• **Action item**:
In the entries below, find the line with "Tap the playtime pie icon beside 6%" and transcribe it and every line after it exactly, through the last line, without pictures.

--- Record extracts Enclosed Below ---

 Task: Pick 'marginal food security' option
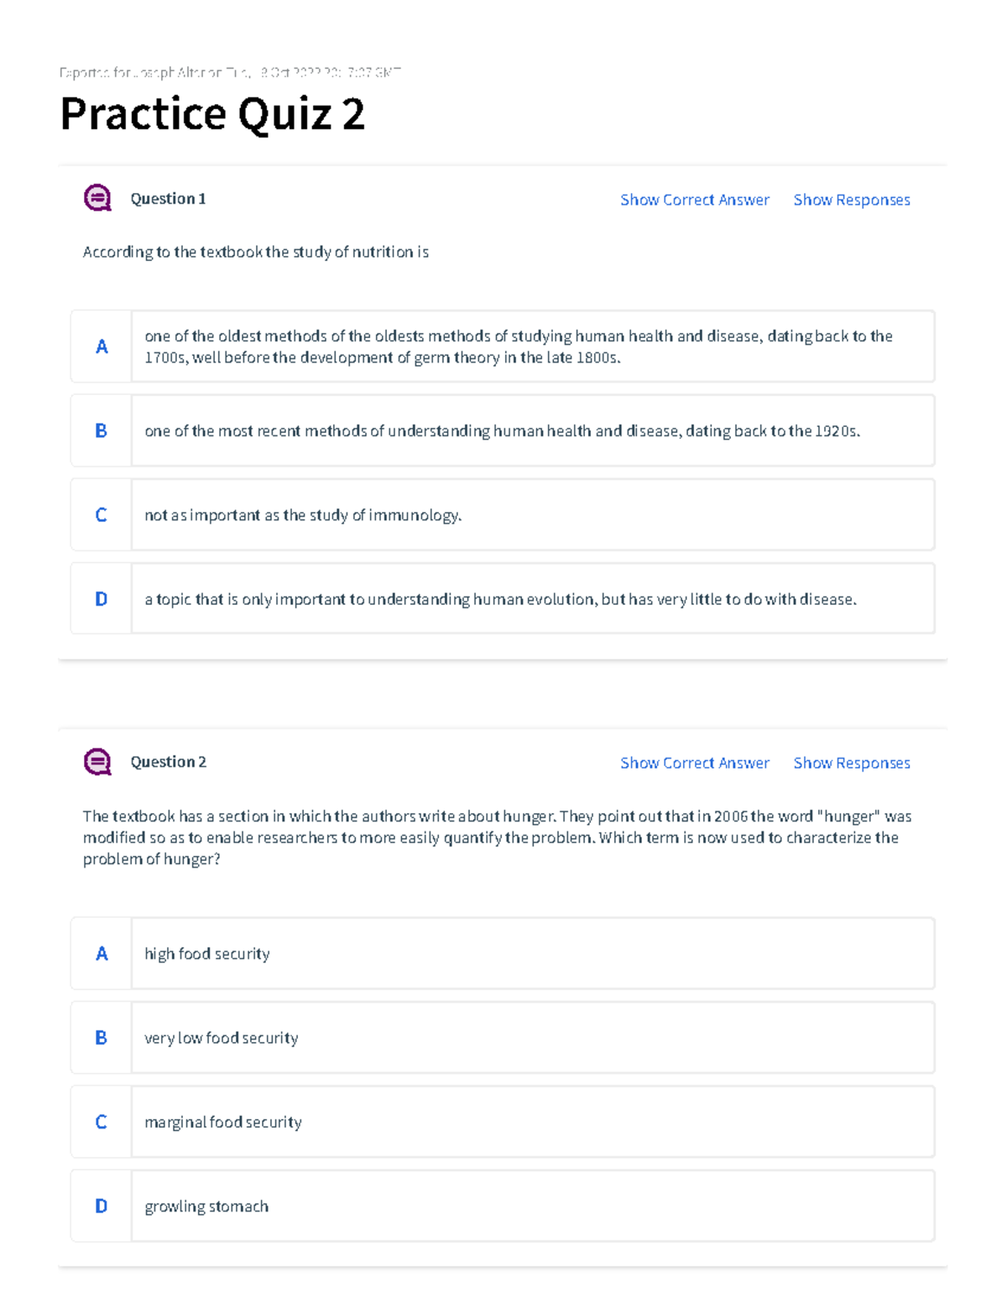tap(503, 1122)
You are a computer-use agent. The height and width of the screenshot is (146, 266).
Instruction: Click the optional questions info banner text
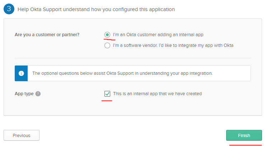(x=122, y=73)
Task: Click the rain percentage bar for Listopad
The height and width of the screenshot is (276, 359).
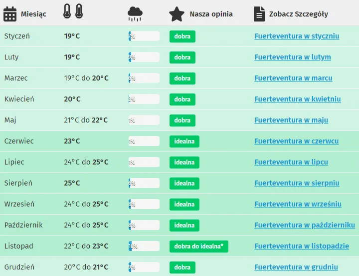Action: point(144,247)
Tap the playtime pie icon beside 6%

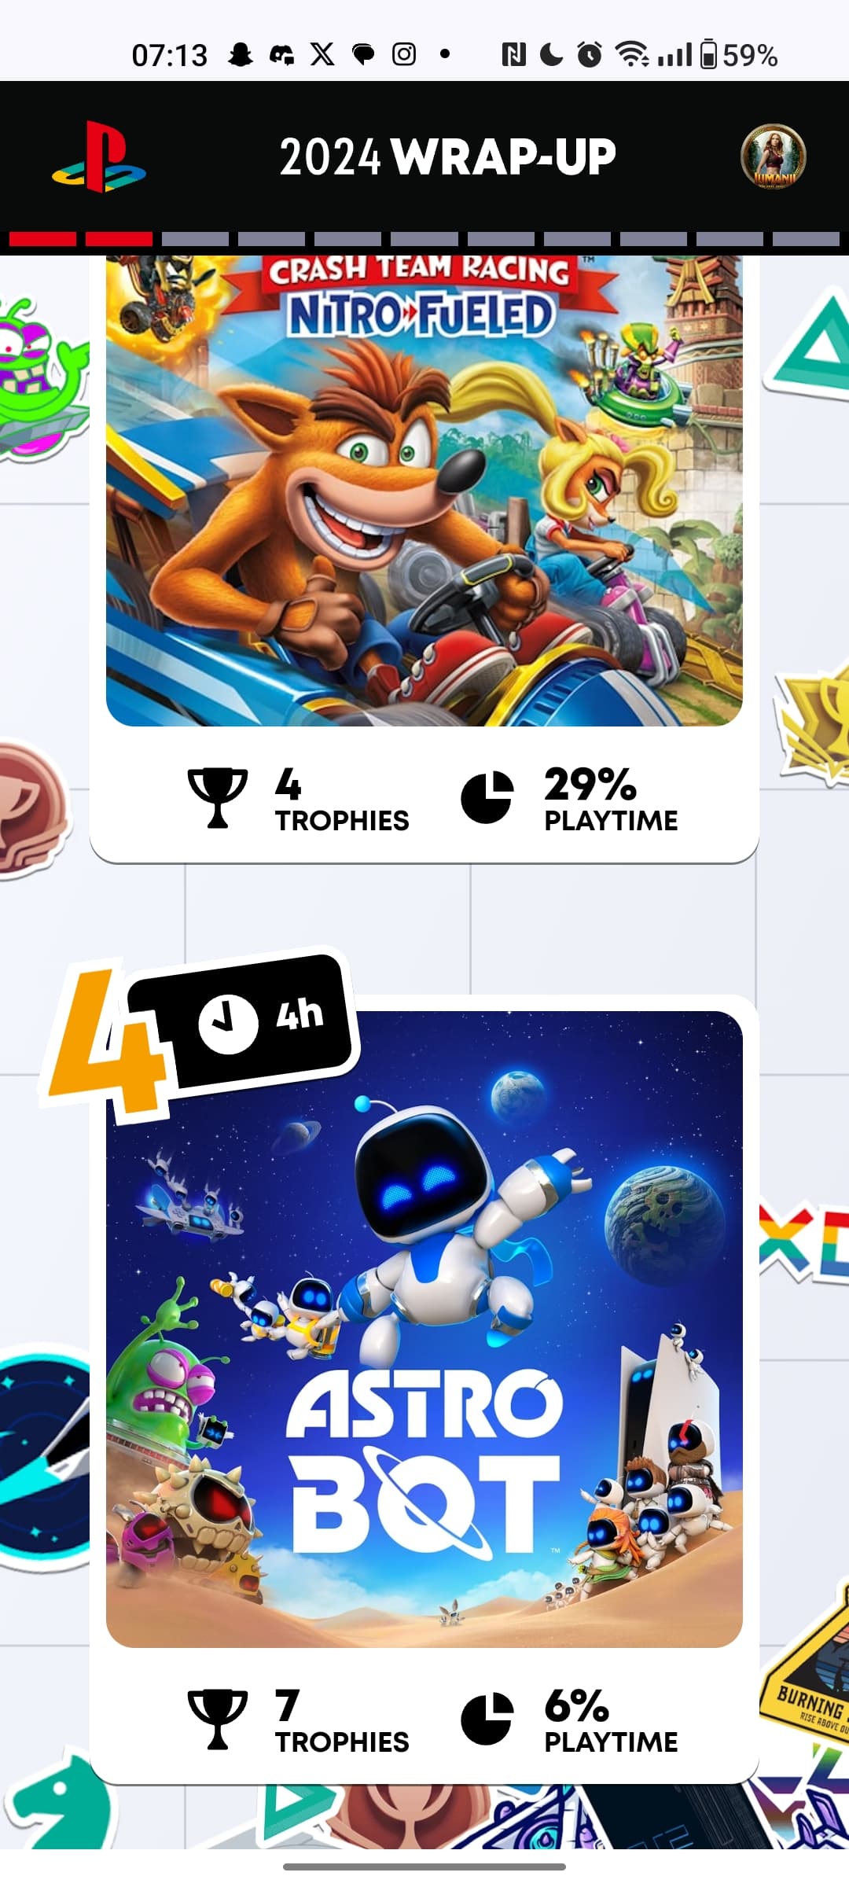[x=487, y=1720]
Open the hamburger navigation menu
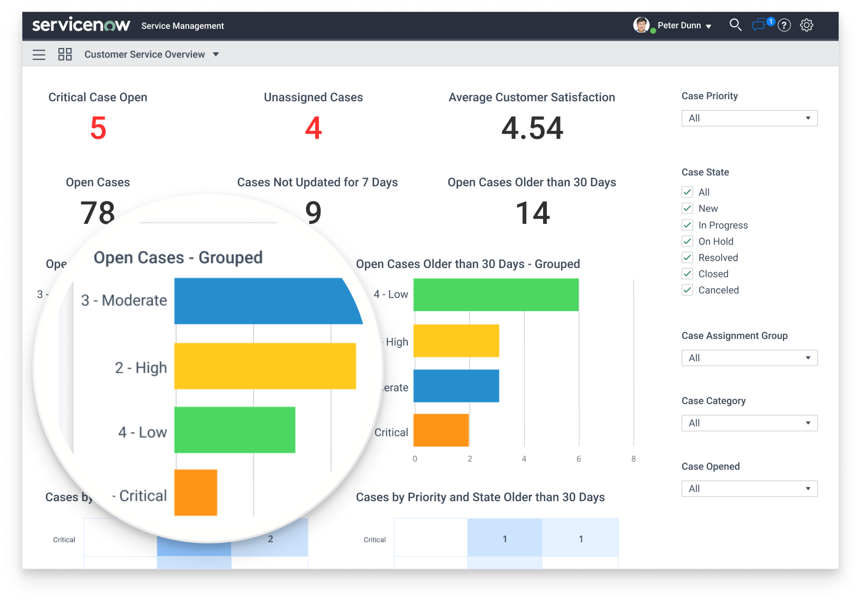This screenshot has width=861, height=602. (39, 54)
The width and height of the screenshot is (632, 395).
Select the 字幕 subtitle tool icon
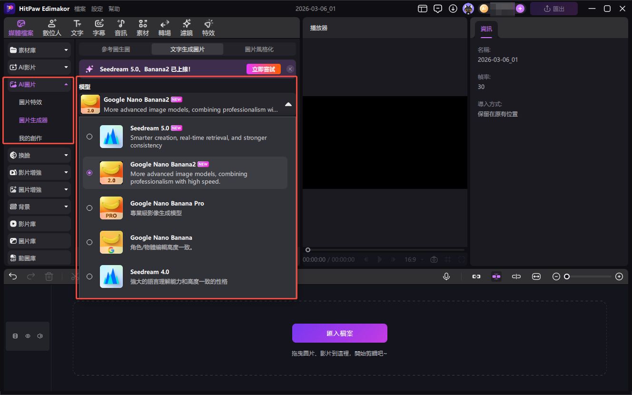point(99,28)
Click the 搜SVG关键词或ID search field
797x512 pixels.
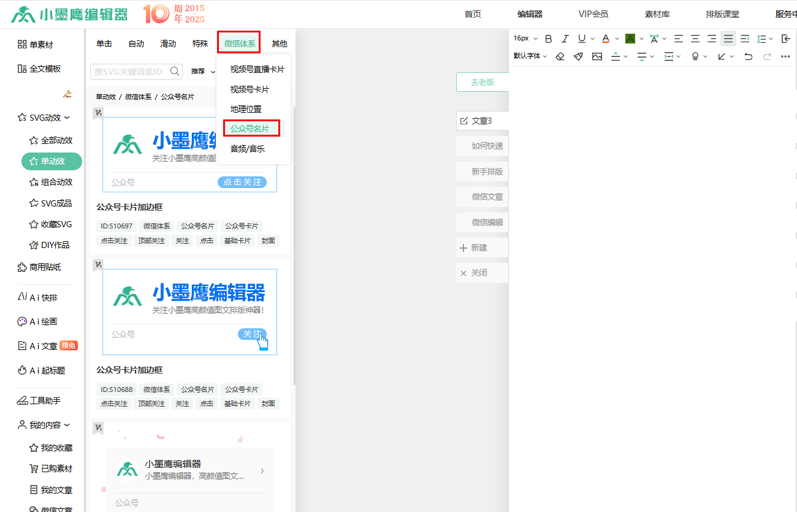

--- End of Enclosed Record extracts ---

• **Your solution**:
Tap the playtime pie icon beside 6%

[x=487, y=1720]
Open the hamburger navigation menu
This screenshot has width=861, height=602. (39, 54)
The width and height of the screenshot is (632, 395).
Select the 字幕 subtitle tool icon
point(99,28)
Click the 搜SVG关键词或ID search field
797x512 pixels.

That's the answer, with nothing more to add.